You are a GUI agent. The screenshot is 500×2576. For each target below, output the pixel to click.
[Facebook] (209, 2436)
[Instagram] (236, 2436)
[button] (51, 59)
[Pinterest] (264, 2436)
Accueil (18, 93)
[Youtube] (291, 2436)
....
- _What to produce_:
Set down the entries again, exactly as they stand above.

- _Answer to this task_:
You are a GUI agent. The screenshot is 500×2576. For each target below, output the pixel to click.
[Facebook] (209, 2436)
[Instagram] (236, 2436)
[button] (51, 59)
[Pinterest] (264, 2436)
Accueil (18, 93)
[Youtube] (291, 2436)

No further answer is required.